Deception Island looks like just a big lump of rock until you sail through Neptune's Bellows, which opens out into a perfect harbor. It was a whaling center until whale oil prices collapsed in 1931. It's been varioulsy claimed by Argentina, Chile, and Britain who all had research stations there. Deception Island is still an active volcano, which erupted in 1967 right in front of the Chilean station. The Chileans had to run for it, over to the British station, covered with ash. Both Chileans and Brits were evacuated by helicopter. It erupted again in 1969 and 1970.

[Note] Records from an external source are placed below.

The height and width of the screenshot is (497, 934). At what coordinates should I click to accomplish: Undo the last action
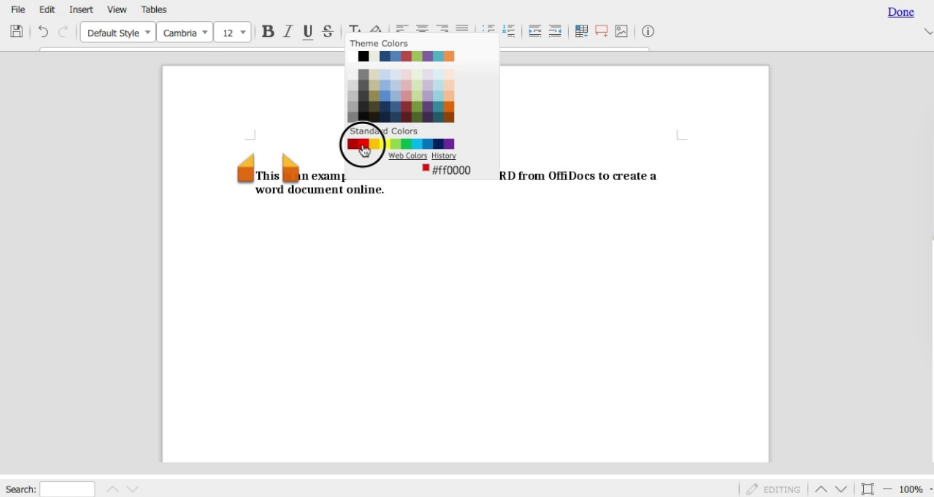43,32

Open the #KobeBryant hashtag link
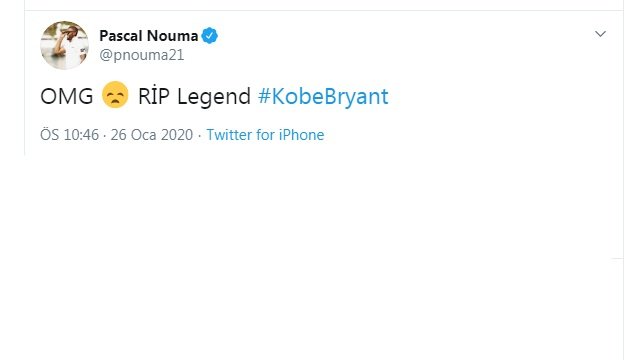323,97

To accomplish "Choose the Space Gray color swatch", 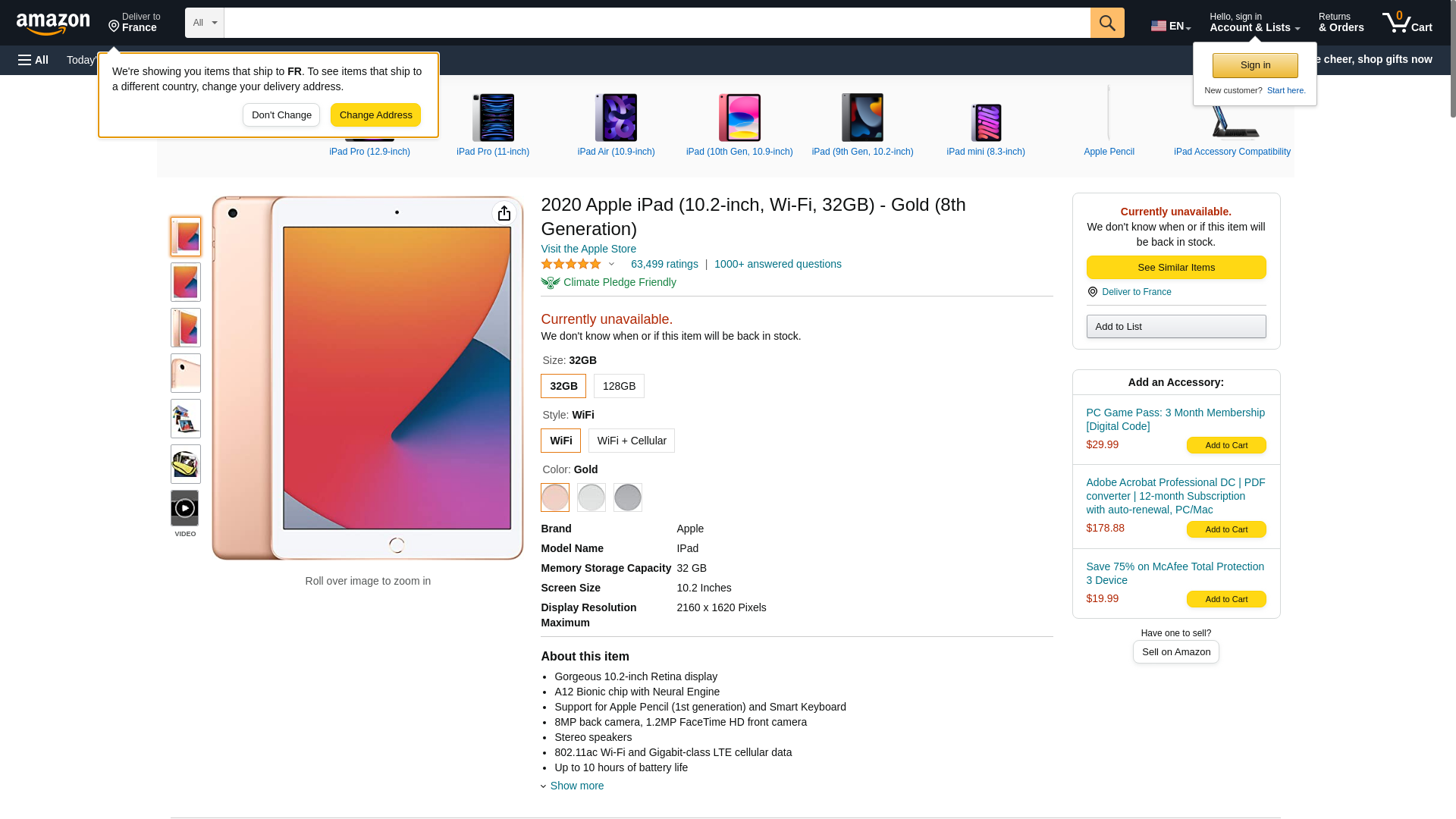I will point(627,497).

Hannah Point, Livingston Island is one of the most diverse wildlife sites: chinstrap and gentoo penguin colonies, one stray macaroni penguin, elephant seals piled up on the black sand beach molting, a fur seal, loads of sheathbills, plenty of kelp gulls. Hannah Point is practically exploding with life. Both chinstraps and gentoos nest here. The nesting area is a riot of older gentoo chicks chasing their parents trying to get them to feed 'em. I guess that helps them build strength. The food chase just goes on and on. Many chinstrap chicks huddle together in a pile in the center of the nesting area, sort of a day care center for baby chinstraps while their parents are out getting more krill for them. They penguin experts refer to this as a creche. I saw one chinstrap incubating an egg. That seems kind of late in the season. All the chicks are so old you gotta wonder if the chick in that egg will survive beyond the day it hatches.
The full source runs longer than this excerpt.